AIM OF THE EXERCISE
Locate every line in the records below that contains the string "icon" and copy each one out, matching case exactly.
########
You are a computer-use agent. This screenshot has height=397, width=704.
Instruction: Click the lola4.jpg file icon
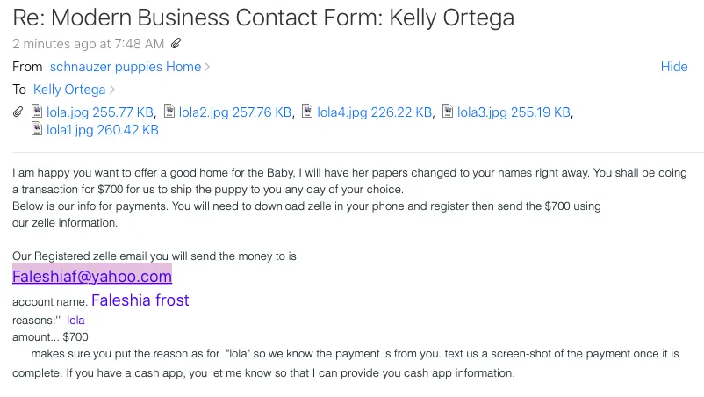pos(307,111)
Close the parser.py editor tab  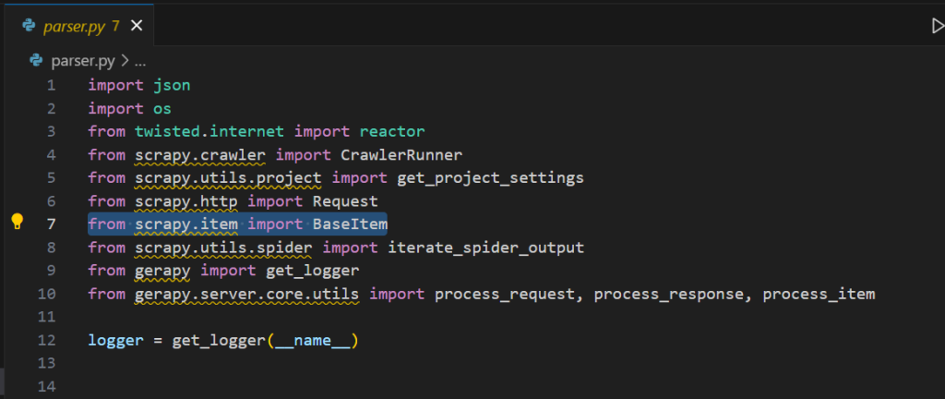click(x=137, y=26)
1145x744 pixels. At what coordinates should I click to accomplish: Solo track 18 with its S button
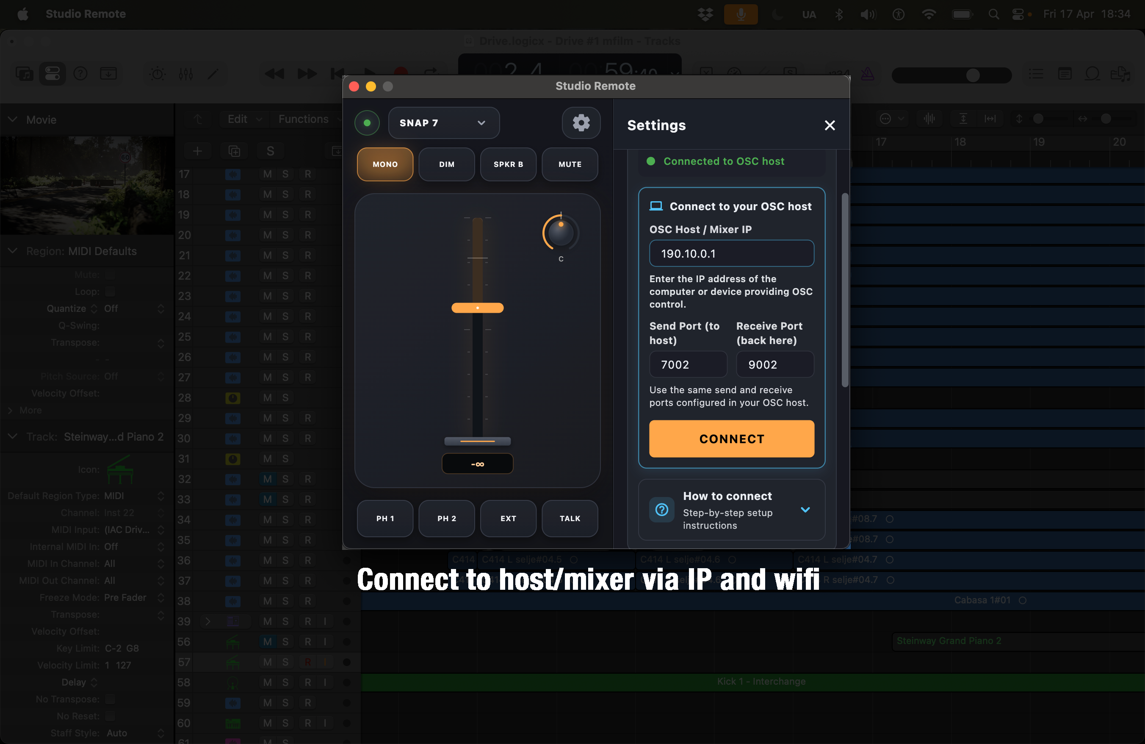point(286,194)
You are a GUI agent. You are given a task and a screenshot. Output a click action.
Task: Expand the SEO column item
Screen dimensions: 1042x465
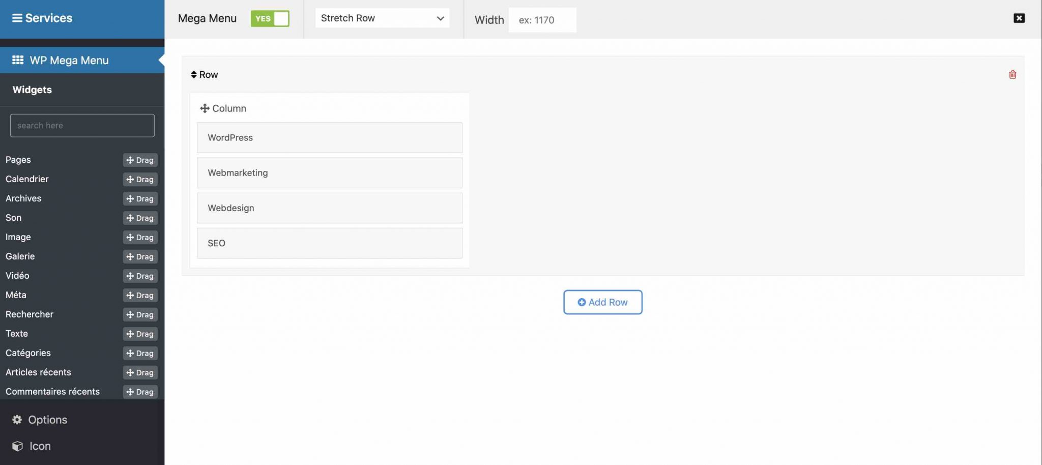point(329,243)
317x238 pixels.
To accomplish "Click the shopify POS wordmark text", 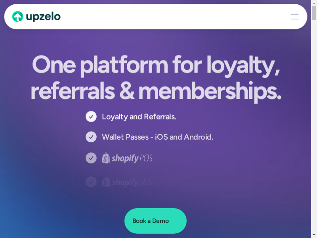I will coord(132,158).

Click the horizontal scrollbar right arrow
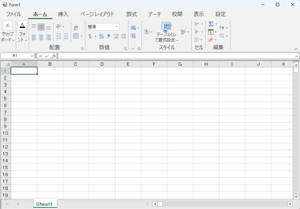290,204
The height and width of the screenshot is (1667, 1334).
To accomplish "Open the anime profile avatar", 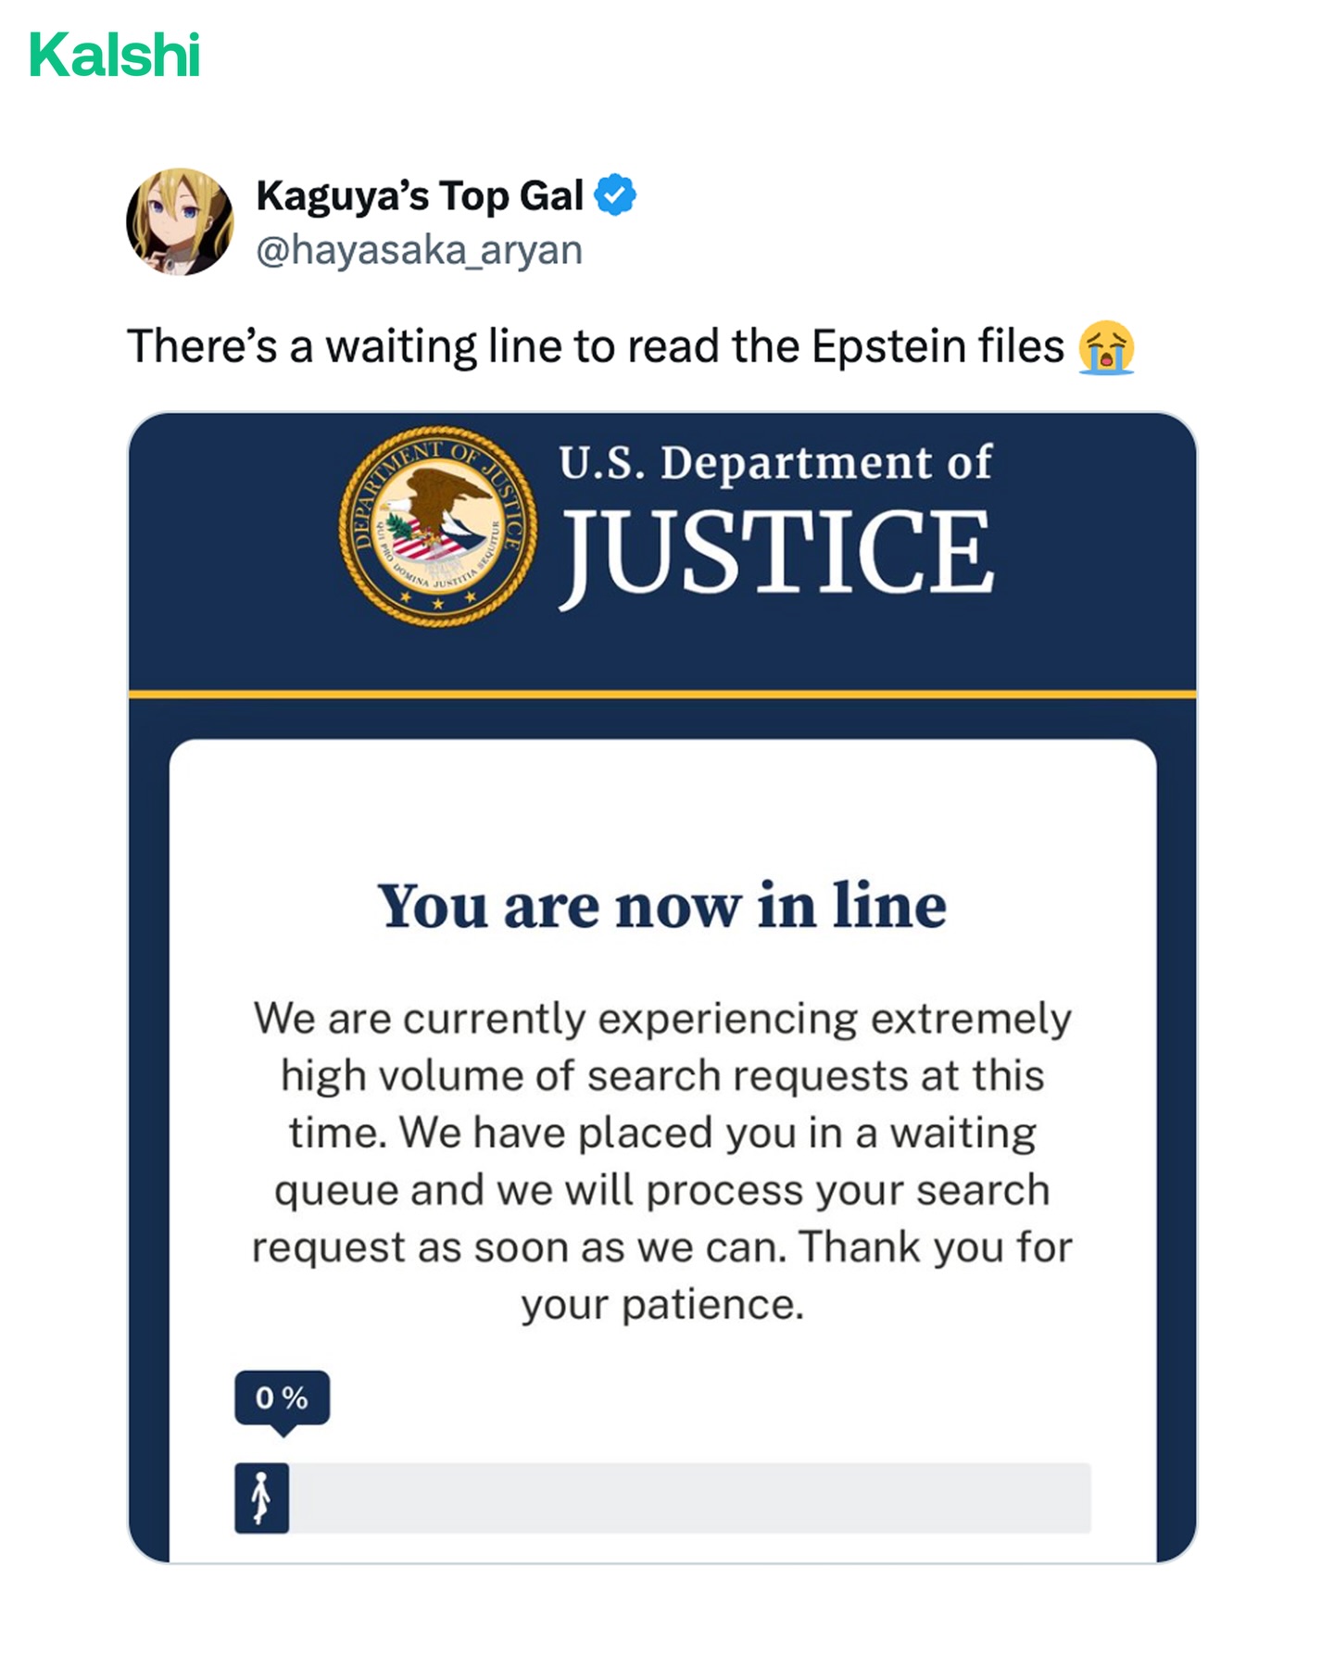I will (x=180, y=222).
########
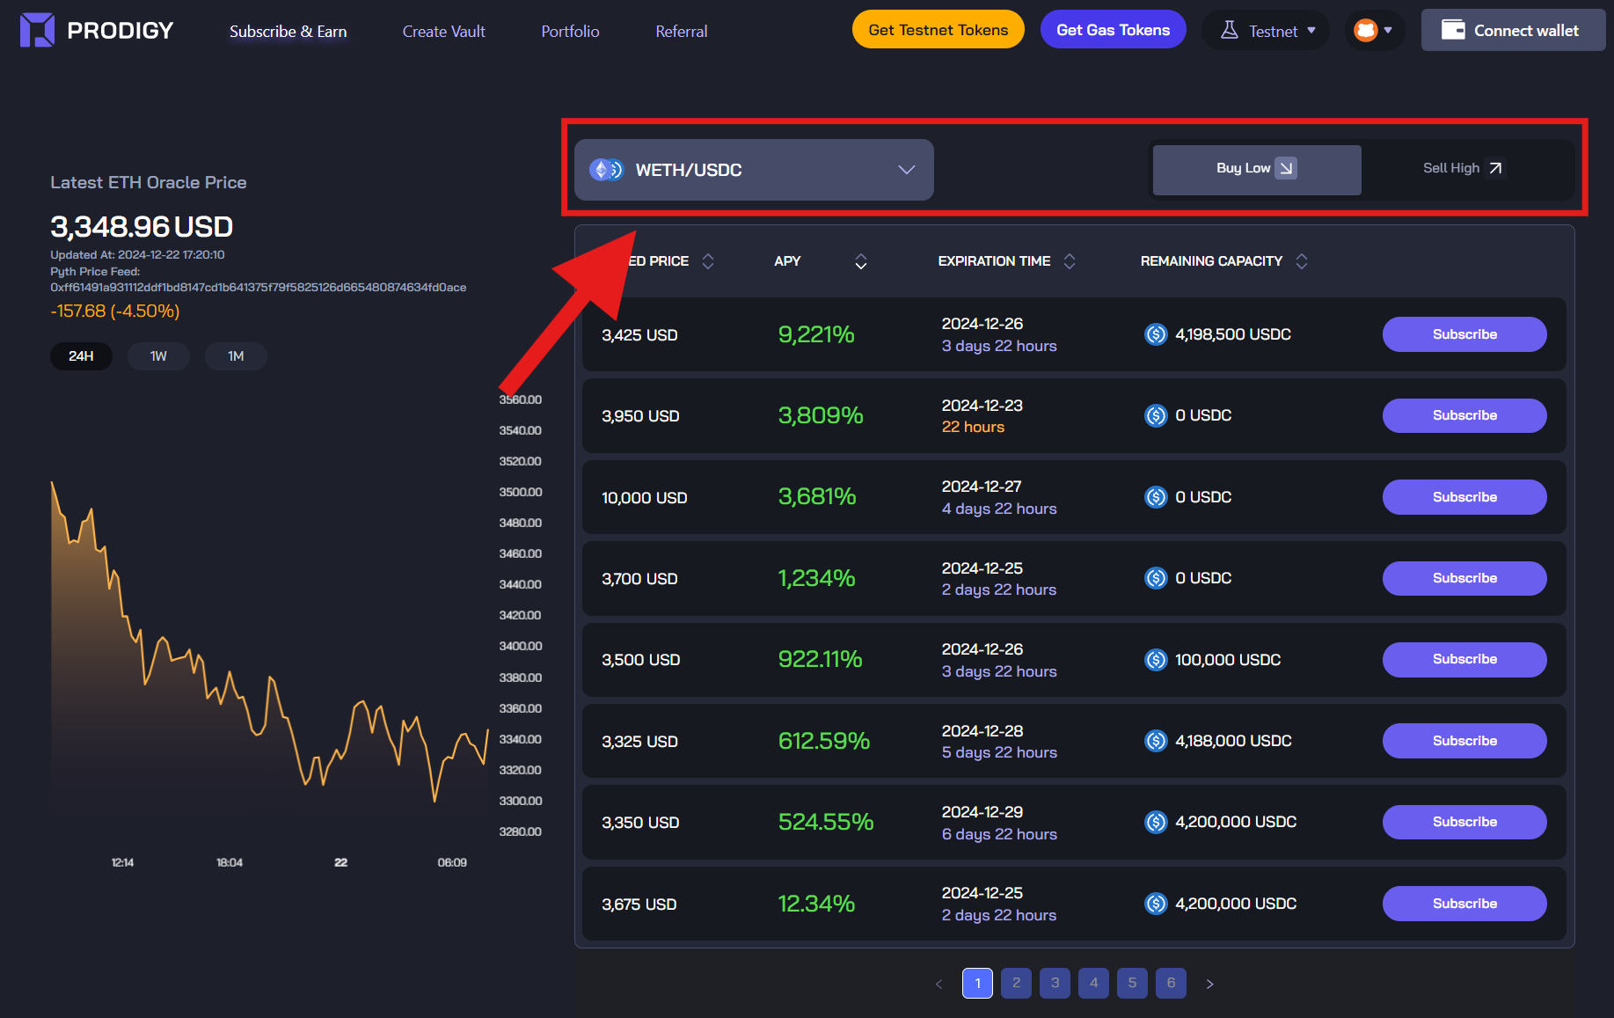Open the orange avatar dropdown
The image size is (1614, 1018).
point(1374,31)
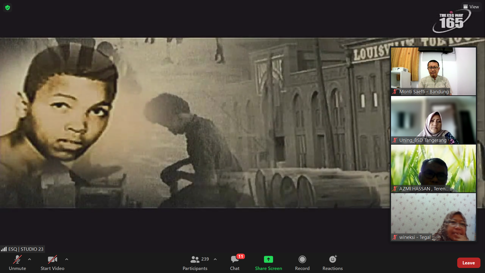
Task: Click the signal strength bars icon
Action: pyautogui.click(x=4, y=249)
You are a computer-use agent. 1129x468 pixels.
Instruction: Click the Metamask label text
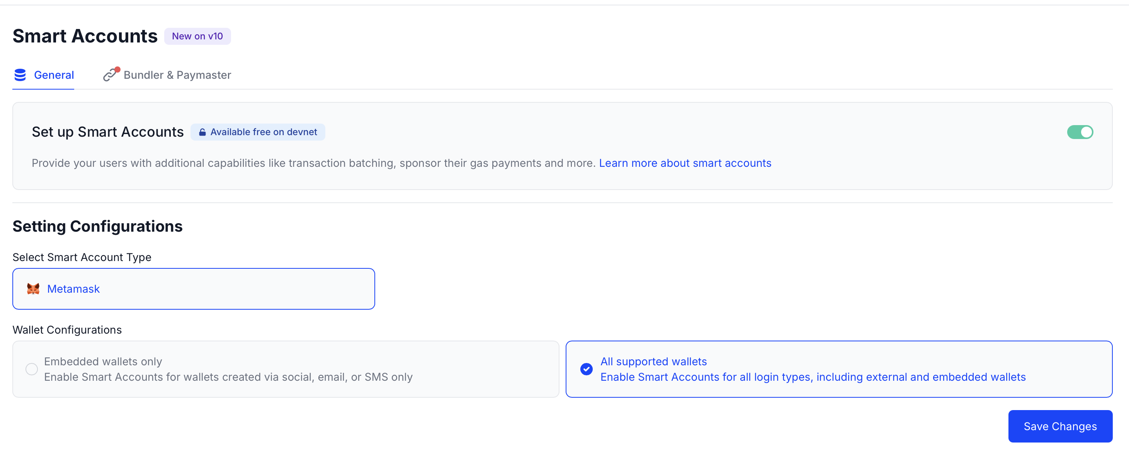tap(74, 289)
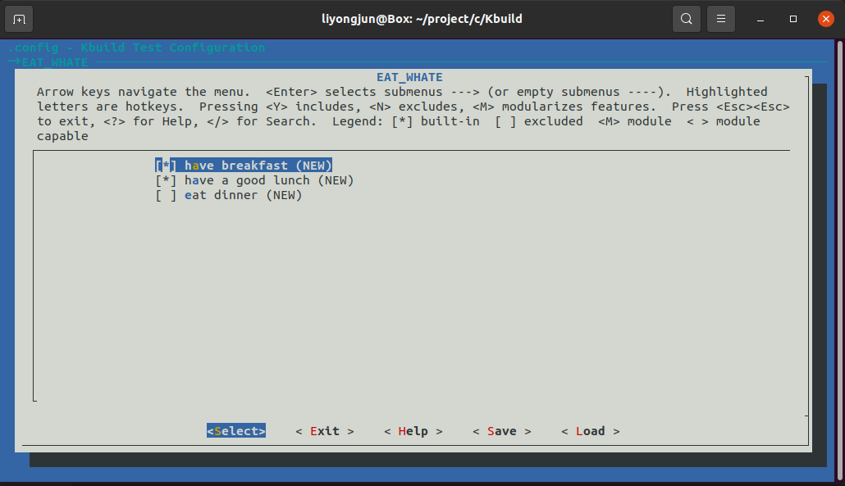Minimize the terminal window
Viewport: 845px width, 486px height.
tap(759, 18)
########
RESULT BELOW
Instruction: Click the lola4.jpg file icon
Task: Click the signal strength bars icon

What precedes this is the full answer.